A inicios de la década del ’60, es trasladado a Chillán. Participa de la fundación de las Poblaciones de CORVI, siendo llamado a la evangelización de esos sectores poblacionales. Es así como se transforma en el fundador y primer párroco de Sagrada Familia, asentada en el corazón de la Población Purén, con la ayuda de los religiosos Hijos de Jesús. En su paso por dicha comunidad construyó el templo parroquial; se crea el culto permanente; se preocupa por inyectar vida a través de las organizaciones juveniles; pone en marcha la acción social; y da un fuerte impulso a la catequesis de niños y familiar.

Paralelamente, sirve como capellán en la cárcel de Chillán, siendo testigo de la condena al patíbulo de Jorge del Carmen Valenzuela, más recordado como el “El Canaca” o “El Chacal de Nahueltoro”, una triste experiencia que marcó su vida.

Cuando se fundó en 1965 el Liceo Martín Ruiz de Gamboa, sirvió de profesor de religión y filosofía. Vinculado a un selecto grupo de profesores que participó activamente en la reforma educacional del Presidente Frei Montalvo, formó el Departamento de Educadores Cristianos del Obispado de Chillán.

En su afán misionero el padre Eloy Parra, en 1970 se va a la diócesis de Los Ángeles y en los años 1974 y 1975 permanece en Calama apoyando a monseñor Juan Luis Ysern de Arce en la defensa y pastoral de los derechos humanos.

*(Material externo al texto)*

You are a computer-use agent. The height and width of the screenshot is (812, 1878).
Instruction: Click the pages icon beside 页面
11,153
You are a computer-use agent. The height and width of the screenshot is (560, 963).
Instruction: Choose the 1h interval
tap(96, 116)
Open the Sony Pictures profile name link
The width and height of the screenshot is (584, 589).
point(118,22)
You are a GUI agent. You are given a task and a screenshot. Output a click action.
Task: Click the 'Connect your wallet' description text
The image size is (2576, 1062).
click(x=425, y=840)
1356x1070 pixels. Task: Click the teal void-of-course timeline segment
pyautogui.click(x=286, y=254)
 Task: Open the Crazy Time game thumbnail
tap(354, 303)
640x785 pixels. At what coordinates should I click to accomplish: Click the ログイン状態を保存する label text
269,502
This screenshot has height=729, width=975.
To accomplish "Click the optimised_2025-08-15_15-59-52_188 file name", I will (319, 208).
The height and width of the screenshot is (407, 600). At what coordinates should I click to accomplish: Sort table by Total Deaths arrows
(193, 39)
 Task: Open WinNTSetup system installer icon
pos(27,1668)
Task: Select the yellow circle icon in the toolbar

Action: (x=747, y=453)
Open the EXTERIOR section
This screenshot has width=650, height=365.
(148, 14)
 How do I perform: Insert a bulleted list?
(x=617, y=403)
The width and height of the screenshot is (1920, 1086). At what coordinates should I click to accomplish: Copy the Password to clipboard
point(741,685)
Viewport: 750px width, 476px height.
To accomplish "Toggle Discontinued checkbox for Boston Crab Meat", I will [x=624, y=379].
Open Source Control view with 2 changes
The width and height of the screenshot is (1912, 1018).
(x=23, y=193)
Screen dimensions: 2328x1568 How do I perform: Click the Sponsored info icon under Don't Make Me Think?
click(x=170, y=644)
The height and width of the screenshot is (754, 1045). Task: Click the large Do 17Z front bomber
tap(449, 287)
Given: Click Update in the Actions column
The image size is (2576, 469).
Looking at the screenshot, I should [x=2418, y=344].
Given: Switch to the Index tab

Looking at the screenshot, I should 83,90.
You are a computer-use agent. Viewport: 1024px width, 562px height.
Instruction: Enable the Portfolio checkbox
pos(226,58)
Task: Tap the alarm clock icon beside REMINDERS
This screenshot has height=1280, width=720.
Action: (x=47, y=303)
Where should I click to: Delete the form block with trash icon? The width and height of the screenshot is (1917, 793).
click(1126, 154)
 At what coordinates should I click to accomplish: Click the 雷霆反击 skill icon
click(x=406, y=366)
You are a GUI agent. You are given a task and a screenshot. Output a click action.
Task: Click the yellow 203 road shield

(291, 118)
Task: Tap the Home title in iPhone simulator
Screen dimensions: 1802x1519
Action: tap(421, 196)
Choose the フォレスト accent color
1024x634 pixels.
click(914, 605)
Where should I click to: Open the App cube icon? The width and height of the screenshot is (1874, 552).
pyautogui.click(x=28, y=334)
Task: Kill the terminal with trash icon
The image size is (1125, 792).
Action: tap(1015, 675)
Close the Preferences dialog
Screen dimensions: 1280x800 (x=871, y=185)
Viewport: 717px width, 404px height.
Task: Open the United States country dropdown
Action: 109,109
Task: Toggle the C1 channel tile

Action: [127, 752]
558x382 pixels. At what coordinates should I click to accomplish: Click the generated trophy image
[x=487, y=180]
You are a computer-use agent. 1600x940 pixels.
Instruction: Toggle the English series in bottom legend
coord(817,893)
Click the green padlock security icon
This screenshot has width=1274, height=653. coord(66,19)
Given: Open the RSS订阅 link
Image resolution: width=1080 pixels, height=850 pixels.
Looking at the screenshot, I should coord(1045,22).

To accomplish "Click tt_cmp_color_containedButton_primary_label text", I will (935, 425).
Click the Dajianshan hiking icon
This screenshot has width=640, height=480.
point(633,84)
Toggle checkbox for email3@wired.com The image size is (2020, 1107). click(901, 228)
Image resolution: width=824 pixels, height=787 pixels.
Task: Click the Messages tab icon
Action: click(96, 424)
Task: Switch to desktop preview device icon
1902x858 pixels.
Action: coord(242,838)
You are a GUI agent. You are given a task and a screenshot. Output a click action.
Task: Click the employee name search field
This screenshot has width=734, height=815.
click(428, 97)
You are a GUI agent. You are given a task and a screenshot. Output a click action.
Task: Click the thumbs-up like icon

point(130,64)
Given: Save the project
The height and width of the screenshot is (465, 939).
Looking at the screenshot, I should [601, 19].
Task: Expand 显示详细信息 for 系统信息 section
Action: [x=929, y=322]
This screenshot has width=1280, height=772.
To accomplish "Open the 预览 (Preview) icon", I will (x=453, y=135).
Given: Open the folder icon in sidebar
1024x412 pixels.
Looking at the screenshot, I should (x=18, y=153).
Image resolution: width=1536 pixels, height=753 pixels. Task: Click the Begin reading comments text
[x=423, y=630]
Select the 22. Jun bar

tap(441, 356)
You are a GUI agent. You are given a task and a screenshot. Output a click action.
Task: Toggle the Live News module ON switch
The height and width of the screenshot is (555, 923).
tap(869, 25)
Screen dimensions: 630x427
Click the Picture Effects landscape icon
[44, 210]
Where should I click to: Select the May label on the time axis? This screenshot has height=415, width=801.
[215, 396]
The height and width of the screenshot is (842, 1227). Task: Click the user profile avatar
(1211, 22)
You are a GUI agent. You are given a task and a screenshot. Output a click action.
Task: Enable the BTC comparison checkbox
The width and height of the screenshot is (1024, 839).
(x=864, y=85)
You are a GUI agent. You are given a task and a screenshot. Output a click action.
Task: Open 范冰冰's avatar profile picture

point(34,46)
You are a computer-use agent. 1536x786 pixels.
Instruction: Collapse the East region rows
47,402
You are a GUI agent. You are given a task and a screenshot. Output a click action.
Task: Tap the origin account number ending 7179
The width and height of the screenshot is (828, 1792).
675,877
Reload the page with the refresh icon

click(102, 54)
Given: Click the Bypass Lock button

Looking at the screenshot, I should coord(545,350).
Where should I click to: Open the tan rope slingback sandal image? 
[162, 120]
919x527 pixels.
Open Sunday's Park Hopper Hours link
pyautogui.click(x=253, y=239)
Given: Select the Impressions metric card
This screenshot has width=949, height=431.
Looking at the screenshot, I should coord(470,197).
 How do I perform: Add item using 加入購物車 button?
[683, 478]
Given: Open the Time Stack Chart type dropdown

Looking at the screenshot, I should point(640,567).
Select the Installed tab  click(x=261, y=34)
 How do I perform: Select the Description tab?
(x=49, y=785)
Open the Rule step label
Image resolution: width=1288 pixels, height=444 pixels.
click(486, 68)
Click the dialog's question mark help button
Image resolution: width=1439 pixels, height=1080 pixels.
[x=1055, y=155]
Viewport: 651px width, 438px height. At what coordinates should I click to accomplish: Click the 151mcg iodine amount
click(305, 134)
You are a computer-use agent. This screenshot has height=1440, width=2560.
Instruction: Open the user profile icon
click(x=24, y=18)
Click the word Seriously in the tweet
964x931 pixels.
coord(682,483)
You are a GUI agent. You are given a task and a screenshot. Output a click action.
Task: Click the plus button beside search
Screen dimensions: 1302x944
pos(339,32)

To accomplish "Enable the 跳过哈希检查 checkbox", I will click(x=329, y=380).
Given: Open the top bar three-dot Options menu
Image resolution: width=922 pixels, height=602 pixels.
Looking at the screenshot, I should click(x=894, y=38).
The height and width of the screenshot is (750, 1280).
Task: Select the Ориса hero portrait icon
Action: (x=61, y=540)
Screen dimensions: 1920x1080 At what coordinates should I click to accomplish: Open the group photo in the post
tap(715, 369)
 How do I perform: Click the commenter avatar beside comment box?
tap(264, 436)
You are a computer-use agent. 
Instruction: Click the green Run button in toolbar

Durante 1976 estuvo en Chillán a cargo de la Capilla San José Obrero y la Parroquia de Chillán. Desde 1977 a 1993 permanece como párroco y vicario general en la arquidiócesis de Antofagasta, donde en el año 1987 le corresponde recibir al Papa Juan Pablo II en la Cárcel de dicha ciudad, en la misa de despedida de Chile.

Luego de su regreso definitivo a Chillán, se le pide acompañar a los nuevos barrios que surgen en el sector oriente de la ciudad. En el año 1994, funda la Parroquia Buen Pastor, donde permaneció por siete años. Entonces, se preocupó de alzar importantes obras como la construcción del templo parroquial y siete capillas, el Colegio San José y la Radio Comunitaria Buen Pastor.

Tras su paso por la Parroquia Buen Pastor, y un legado ministerial que cosechó muchos buenos frutos en las distintas comunidades donde se desenvolvió pastoralmente, dio inicio a su tiempo de ministerio libre. Sin embargo, eso no significó que dejara su ajetreada rutina diaria, pues pasó poco tiempo antes de que iniciara una nueva labor de evangelización en nuevos barrios del sector nororiente de Chillán, apoyando la labor de la Parroquia San Pablo.

Lamentablemente, la complicación en su estado de salud fue mermando sus actividades pastorales, al punto de llegar a ser hospitalizado en 2006, tras cumplir sus bodas de oro sacerdotales. Luego se decidió su traslado hasta San Carlos, en donde hasta hace algunos años, acompañó con celebraciones en la Parroquia San Carlos Borromeo.